Williams has threatened legal action over claims and insisted the system is a breach of the Industrial Agreement that covers all nurses working in the public sector.
Yesterday, Weech said: “The PHA is in compliance with the labour laws that state that our employees are supposed to work eight hour work days for a 40 hour work week, or any combination thereof.
“What is happening in Grand Bahama is not a departure from the current industrial agreement or the conditions under the labour laws of The Bahamas.”
The PHA managing director noted that nurses “always have eight-hour shifts”.
“It stands to reason that we work a 40-hour workweek and so you’re going to work combinations of eight hours for five days or 10 hours for four days if you’re working four days on four days off,” Weech said.
“I don’t understand the issue.”
She added that the investigation will seek to get clarify the issue because “we don’t see a problem”.
“We have to give her (Williams) justice.
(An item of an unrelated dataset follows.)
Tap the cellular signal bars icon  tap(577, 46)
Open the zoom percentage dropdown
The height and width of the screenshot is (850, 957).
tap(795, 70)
We have to do our evaluations and then we’ll come back and make a statement,” Weech added.
The shift change from four on/four off to five on/two off was announced by the Public Hospitals Authority in 2018 and repeated attempts to implement it have been staunchly protested by the union.
Yesterday, Minister of Health Renward Wells said he has spoken with Williams and advised her of the ongoing investigation.
“We have sought to be able to seek to get the maximum amount of work without trying to overwork our medical personnel,” he said.
Wells added: “We are just seeking to do the best we can inside the health sector, in the health space to be able to deliver for and on behalf of the Bahamian people what we know need to be delivered in regard to healthcare, as you know (COVID-19) cases in the country are rising.”